Nuovo ciclo di opere per Giannandrea, che è soggetto per sua natura a rinnovarsi

o meglio a rivisitarsi ciclicamente. Dalla ricerca di uno spazio paradossale, surreale, astratto e rigorosamente in bianco e nero come “Black Bic & White” è passato ad uno spazio pittorico di forte impatto gestuale e di grande vivacità cromatica. Come a voler creare un disordine per un percorso che sembrerebbe completamente opposto al precedente ma è invece un progredire in quella ricerca che ormai lo contraddistingue: lo spazio; inteso come spazio mentale, fortemente introspettivo.

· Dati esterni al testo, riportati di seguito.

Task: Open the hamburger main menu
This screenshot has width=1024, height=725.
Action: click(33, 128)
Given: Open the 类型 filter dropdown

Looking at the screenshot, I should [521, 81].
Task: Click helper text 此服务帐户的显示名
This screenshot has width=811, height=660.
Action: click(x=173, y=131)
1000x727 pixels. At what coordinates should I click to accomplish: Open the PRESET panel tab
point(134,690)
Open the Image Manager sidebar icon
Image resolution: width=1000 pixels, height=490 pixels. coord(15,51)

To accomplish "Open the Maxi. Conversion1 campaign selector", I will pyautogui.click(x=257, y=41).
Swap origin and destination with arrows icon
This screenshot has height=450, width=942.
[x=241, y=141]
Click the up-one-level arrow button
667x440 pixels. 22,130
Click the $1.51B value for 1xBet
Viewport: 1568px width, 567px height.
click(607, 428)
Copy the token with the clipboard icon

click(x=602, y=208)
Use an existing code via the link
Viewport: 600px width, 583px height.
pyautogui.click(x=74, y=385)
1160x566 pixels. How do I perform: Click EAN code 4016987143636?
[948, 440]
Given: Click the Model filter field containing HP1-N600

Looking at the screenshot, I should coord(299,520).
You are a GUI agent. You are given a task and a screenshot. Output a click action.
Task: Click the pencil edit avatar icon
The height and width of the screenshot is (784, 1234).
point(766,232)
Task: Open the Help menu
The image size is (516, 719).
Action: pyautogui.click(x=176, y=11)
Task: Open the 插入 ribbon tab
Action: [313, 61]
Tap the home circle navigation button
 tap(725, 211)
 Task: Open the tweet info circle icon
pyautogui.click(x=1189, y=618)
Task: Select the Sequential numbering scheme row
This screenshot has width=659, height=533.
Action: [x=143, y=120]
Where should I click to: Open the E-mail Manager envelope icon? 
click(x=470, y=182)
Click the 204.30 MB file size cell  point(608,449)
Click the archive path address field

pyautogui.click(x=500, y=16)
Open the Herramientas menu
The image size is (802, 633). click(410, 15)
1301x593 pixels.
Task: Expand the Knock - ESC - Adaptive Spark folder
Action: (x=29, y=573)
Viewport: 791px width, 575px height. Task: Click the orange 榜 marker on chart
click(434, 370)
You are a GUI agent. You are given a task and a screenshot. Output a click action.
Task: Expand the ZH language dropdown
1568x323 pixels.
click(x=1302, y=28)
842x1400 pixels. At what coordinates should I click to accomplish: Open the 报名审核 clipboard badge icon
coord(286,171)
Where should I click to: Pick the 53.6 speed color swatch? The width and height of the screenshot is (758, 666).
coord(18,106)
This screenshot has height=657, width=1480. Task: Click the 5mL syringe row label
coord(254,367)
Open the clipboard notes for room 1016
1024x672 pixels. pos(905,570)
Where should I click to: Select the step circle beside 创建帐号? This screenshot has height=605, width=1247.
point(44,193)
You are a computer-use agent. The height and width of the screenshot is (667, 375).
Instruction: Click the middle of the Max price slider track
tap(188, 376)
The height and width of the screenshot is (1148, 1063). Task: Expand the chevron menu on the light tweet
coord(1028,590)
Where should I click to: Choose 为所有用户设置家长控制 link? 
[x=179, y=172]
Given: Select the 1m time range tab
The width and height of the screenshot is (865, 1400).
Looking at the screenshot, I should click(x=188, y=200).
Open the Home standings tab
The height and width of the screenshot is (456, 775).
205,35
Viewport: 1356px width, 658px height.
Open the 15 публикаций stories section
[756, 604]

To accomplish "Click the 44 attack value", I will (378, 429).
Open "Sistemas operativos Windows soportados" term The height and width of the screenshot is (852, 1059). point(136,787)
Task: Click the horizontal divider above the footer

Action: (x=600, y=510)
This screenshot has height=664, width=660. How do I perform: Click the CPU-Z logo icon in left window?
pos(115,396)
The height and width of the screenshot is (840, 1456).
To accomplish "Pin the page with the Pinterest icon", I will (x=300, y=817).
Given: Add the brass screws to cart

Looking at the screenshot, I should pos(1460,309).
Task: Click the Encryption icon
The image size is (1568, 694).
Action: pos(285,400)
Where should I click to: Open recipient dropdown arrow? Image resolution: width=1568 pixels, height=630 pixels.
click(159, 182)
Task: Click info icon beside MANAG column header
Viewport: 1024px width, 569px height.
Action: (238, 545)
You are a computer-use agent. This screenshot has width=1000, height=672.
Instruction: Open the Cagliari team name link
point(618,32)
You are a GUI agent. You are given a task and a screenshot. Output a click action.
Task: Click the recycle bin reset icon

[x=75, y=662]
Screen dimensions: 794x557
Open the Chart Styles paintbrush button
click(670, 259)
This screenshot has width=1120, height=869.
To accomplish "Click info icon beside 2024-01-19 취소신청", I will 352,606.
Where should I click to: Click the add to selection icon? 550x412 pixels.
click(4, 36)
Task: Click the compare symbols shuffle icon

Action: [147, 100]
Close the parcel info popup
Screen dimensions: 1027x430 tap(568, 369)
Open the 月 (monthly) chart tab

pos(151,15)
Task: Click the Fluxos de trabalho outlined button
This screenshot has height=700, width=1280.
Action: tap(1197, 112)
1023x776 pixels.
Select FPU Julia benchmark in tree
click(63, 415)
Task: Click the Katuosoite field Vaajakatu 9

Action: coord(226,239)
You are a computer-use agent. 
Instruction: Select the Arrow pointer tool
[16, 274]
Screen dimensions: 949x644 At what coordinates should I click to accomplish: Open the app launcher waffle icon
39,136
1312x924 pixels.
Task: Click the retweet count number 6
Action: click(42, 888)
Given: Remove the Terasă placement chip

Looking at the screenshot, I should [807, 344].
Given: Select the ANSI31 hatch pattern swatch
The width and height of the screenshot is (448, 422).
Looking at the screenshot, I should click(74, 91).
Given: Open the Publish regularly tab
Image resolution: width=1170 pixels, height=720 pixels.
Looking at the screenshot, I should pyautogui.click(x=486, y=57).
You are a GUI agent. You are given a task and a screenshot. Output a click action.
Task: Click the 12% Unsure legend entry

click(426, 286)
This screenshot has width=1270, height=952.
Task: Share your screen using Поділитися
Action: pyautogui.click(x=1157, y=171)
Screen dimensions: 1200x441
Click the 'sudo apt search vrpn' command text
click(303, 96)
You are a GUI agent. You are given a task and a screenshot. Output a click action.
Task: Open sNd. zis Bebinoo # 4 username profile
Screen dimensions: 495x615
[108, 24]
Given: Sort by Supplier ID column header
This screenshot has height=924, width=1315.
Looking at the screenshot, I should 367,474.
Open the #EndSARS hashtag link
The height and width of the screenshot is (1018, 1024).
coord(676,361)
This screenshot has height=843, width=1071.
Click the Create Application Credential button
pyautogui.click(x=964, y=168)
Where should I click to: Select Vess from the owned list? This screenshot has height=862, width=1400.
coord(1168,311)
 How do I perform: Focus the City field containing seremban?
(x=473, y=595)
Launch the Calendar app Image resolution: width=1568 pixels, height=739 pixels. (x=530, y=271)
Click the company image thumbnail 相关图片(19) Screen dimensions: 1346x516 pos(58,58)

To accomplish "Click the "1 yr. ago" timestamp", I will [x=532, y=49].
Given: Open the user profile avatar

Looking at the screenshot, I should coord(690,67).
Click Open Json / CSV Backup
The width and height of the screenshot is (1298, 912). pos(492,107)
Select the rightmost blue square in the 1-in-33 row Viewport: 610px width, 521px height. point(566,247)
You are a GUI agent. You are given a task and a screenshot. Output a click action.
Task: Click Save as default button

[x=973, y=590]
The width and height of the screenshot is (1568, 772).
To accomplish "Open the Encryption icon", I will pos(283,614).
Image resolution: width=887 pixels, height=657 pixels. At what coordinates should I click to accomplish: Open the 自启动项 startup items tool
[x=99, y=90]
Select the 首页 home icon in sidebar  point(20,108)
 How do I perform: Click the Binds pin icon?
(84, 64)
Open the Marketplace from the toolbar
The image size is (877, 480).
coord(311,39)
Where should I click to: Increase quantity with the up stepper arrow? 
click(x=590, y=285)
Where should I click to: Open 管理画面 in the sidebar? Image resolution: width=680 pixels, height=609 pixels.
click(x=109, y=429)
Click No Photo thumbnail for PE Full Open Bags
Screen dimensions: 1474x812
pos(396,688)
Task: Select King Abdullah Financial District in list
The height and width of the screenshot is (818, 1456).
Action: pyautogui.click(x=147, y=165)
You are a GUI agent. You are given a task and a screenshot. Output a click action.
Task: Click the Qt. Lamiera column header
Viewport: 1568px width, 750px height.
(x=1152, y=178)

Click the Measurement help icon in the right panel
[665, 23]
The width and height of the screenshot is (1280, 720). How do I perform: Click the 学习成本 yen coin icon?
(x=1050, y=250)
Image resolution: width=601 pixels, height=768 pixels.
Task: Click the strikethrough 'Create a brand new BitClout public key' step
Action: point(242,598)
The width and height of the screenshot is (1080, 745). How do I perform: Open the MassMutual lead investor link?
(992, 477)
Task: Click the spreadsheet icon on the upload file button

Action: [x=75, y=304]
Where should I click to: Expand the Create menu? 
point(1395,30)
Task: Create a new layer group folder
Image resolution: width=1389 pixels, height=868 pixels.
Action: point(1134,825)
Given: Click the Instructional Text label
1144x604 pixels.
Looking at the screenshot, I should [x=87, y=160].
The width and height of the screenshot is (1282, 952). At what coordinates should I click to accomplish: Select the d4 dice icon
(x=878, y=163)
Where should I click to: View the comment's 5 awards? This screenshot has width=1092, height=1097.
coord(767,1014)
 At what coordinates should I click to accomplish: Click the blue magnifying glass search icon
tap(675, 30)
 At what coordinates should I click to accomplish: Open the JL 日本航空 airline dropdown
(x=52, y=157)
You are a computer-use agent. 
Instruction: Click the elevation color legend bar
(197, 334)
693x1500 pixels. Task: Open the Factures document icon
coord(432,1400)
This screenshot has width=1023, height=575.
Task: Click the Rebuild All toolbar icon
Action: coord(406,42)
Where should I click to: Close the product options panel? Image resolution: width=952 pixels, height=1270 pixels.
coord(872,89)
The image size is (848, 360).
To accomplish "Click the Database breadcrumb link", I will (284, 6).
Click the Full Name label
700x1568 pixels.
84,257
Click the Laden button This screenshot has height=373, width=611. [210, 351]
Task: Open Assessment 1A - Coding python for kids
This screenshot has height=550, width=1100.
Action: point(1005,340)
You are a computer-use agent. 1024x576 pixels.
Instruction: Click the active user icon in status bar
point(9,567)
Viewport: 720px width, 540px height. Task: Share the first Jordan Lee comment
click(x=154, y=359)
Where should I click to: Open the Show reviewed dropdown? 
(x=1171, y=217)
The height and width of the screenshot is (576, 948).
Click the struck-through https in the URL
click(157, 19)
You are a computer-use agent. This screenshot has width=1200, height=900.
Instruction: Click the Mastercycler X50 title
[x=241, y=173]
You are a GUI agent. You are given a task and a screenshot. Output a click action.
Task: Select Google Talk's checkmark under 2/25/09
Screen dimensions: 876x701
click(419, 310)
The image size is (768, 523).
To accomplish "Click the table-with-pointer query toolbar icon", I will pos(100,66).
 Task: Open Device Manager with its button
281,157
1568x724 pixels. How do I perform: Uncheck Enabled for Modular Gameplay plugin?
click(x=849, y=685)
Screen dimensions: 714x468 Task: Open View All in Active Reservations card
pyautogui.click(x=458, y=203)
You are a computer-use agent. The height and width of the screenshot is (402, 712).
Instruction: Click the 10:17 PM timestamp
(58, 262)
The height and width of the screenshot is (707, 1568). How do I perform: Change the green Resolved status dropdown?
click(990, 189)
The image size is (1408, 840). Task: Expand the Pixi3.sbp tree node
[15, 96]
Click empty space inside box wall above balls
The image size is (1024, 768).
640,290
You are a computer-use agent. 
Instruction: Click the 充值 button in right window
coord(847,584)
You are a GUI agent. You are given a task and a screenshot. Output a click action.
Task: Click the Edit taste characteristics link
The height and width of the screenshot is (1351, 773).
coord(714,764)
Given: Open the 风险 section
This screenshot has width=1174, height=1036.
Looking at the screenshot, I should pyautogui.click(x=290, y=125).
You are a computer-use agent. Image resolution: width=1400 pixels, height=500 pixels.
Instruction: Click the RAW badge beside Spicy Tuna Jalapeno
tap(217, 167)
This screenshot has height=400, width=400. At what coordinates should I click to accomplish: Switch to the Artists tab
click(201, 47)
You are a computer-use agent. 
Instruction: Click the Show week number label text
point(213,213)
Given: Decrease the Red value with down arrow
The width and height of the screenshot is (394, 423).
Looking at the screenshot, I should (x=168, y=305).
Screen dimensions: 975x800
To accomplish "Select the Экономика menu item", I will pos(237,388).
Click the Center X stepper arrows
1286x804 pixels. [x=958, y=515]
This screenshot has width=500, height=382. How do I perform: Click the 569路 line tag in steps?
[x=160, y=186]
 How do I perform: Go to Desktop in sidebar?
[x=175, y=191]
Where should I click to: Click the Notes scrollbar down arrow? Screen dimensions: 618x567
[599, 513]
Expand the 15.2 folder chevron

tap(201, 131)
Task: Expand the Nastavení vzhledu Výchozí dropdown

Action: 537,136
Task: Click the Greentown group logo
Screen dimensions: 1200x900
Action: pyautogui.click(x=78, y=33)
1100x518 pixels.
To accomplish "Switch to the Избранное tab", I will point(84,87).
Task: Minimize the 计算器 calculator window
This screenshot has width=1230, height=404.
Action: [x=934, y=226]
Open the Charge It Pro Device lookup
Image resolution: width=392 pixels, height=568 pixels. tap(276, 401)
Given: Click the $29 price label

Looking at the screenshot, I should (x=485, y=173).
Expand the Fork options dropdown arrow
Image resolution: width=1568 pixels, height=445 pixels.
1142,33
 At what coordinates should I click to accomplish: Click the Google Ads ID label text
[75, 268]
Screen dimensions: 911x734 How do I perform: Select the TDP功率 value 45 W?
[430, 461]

Dall’apparente disordine cromatico dovuto alla sapiente gestualità di veloci pennellate di varia natura cromatica l’artista, con l’utilizzo della penna bic si reinserisce con grande sensibilità visiva e raffinata ma fantasiosa sapienza grafica portandoci a vedere nuovi mondi. Così facendo sembra volerci raccontare storie dal sapore fantastico ma dai contenuti completamente astratti: semplici ma splendide “fiabe senza storia”.

 

 

 

 

 

in proprio: 2016

 

 

Diversi sono i contenuti artistici che nel tempo mi hanno formato e che hanno caratterizzato il mio attuale operato artistico. Ma quelli che mi hanno sempre accompagnato e che sono per me indispensabili rimangonoIl Disegno, inteso come gesto istintivo che nella sua semplice immediatezza riesce a fermare e descrivere e raccontare i miei pensieri; il concetto di Astrazione,come elemento essenzialmente pittorico e compositivo che non deve definire elementi ma irrorare gestualmente e sapientemente di colori la superficie; lo Spazio, come contenitore unico dove volumi di incastri impensabili, direzioni di luci diverse ed equilibri compositivi instabili creanoun’atmosfera che riesca a fermare lo spettatore quasi a volerlo ipnotizzare e nel contempo a muoversi costantemente nell’operaUn novo modello di spazio è quello che cerco di costruire ogni volta diverso, paradossale e surreale ma fortemente mentale e introspettivo. Con l’utilizzo della penna bic, icona del secolo scorso, cerco di descrivere un mondo che racconti storie dal sapore fantastico ma dai contenuti completamente astratti come delle fiabe illustrate che non hanno una storia da raccontare. “Fiabe senza storie” come metafora dell’attuale condizione umana incapace di imparare dalla sua stessa storia.

 

Il critico Domenico Quaranta:

 

Giannandrea dimostra l’avvenuta acquisizione e sedimentazione di una serie di riferimenti alti che includono non solo tutta la tradizione del fantastico (da Bosch a Brugel, da Ernst a Tanguy a Matta), ma anche una precisa linea astratto informale (penso a Wols e Tobey): ma senza che questi riferimenti colti arrivino mai ad appesantire la leggerezza di un linguaggio che si confronta coraggiosamente con il mondo dell’illustrazione e del fumetto. Le sue opere meritano il rispetto di quell’arte che non si prende sul serio, che non si pone rispetto allo spettatore in una chiusa, altera distanza, ma che pure offre il piacere dell’immersione, della fuga, e dell’inseguimento di nuovi dettagli e nuove evocazioni.”